Controller metrics (Prometheus):

controller_runtime_reconcile_total{controller="asyncactor"} - Total reconciliations
controller_runtime_reconcile_errors_total{controller="asyncactor"} - Failed reconciliations
controller_runtime_reconcile_time_seconds{controller="asyncactor"} - Reconciliation duration

Logs: Structured logging (JSON format) with reconciliation events, errors, and debug information.

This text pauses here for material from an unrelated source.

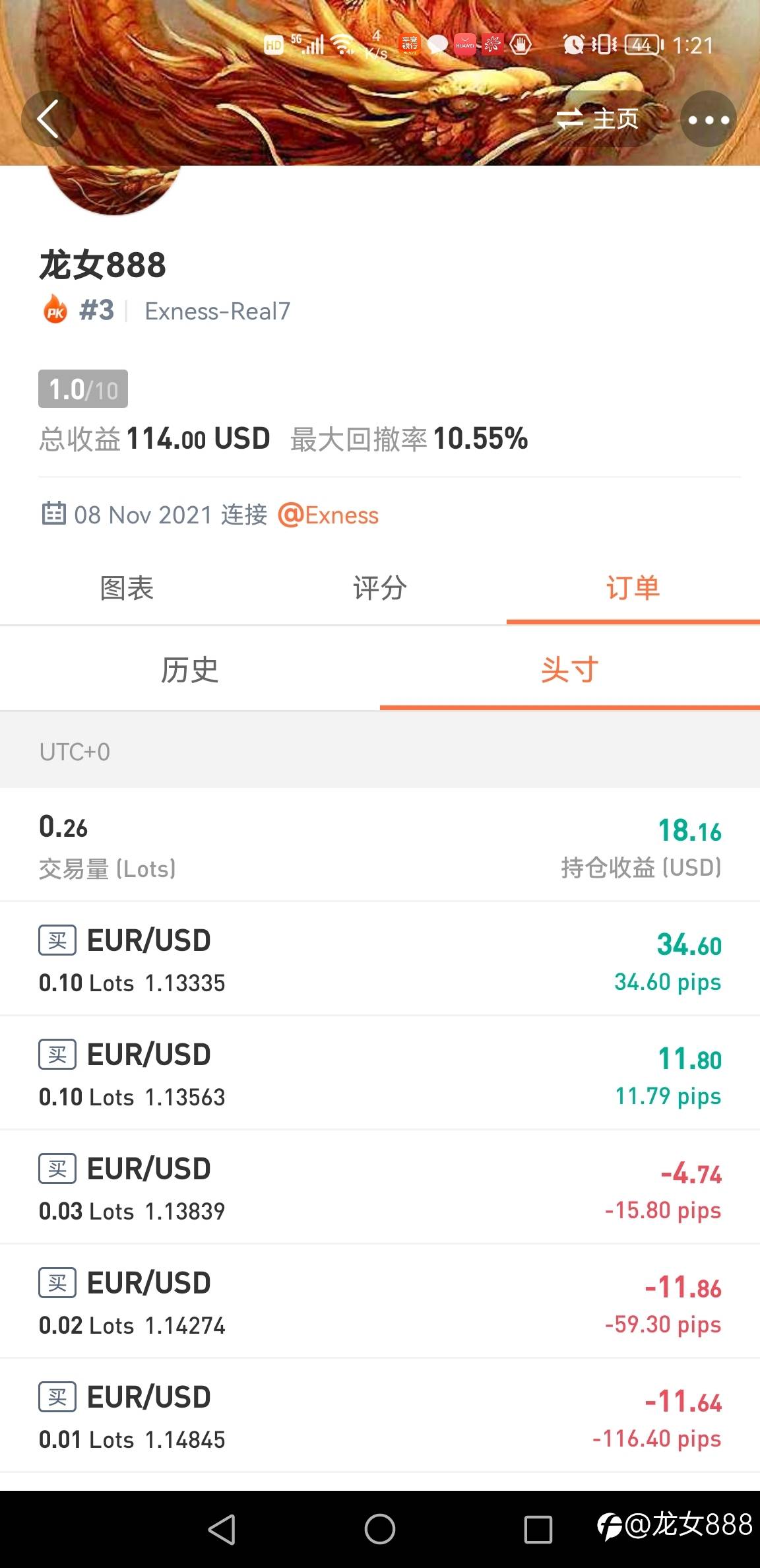The height and width of the screenshot is (1568, 760).
Task: Switch to the 评分 tab
Action: click(380, 588)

See: observability.md for monitoring setup.

Configuration¶

Operator configured via Helm values:

transports:
  rabbitmq:
    enabled: false
    type: rabbitmq
    config:
      host: rabbitmq.default.svc.cluster.local
      port: 5672
      username: guest
      passwordSecretRef:
        name: rabbitmq-secret
        key: password
  sqs:
    enabled: true
    type: sqs
    config:
      region: us-east-1

AsyncActor references transport by name:

spec:
  transport: sqs

Operator validates referenced transport exists.

Deployment Helm Charts¶

See: ../install/helm-charts.md for operator chart details.